Er gebeurt ontzettend veel, maar verandert er ook wat? Wezenlijke
veranderingen zoals een kloek haar scharrel kuikens hoedt, de
westenwind het water raakt of de avond de dag afsluit.
Op het pleintje waar ik als kind ben opgegreid, stond ieder tweede
weekend van juli de kermis met pal voor ons huis de carrousel. Stroom
werd uit onze garage afgetapt; gratis kaartjes in retour.
De kermis is al lang verdwenen, maar steeds als ik er kom, draait de
carrousel onder vrolijke jingle-deuntjes onafgebroken haar rondjes.
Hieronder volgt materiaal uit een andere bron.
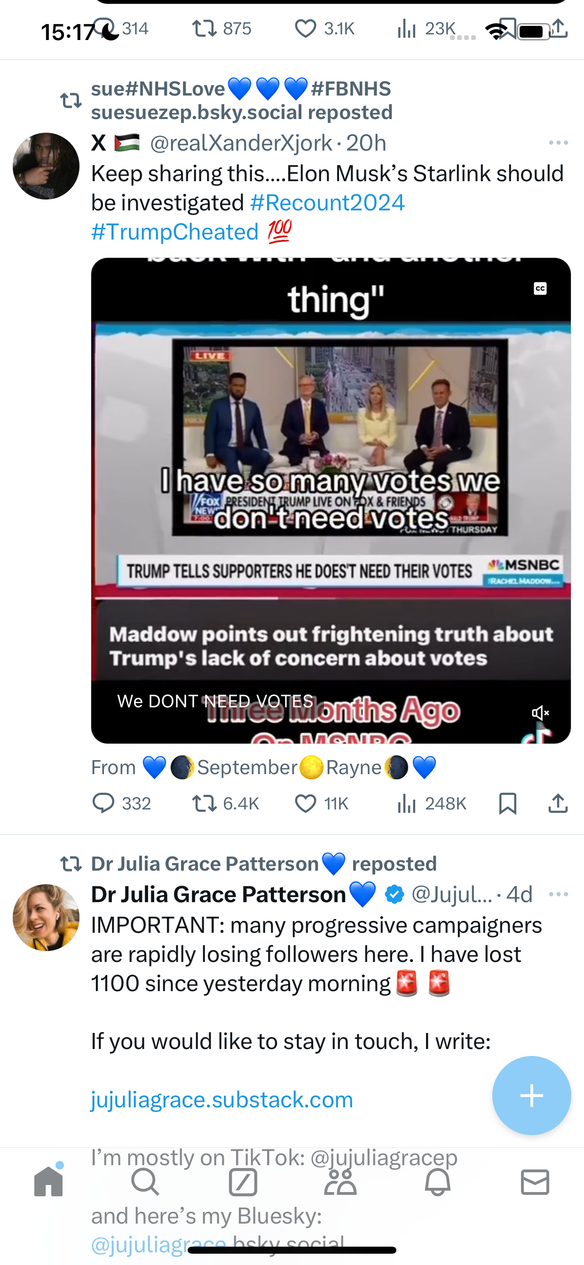Viewport: 584px width, 1265px height.
Task: Bookmark the Starlink investigation tweet
Action: (x=507, y=804)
Enkele dagen geleden heb ik een opzet gemaakt voor een klein werk op
board, waarbij acht aan elkaar vergroeide benen in stervorm in de
rondte wandelen. Het voelt een beetje Boeddhistisch, vind ik. Ik weet
niet waarom ik het beeld heb gemaakt; het kwam in me op toen ik op een
ander werk met rode verf letters aanbracht. Ik weet ook niet of het
blijft, verandert of gewoon in de kachel verdwijnt.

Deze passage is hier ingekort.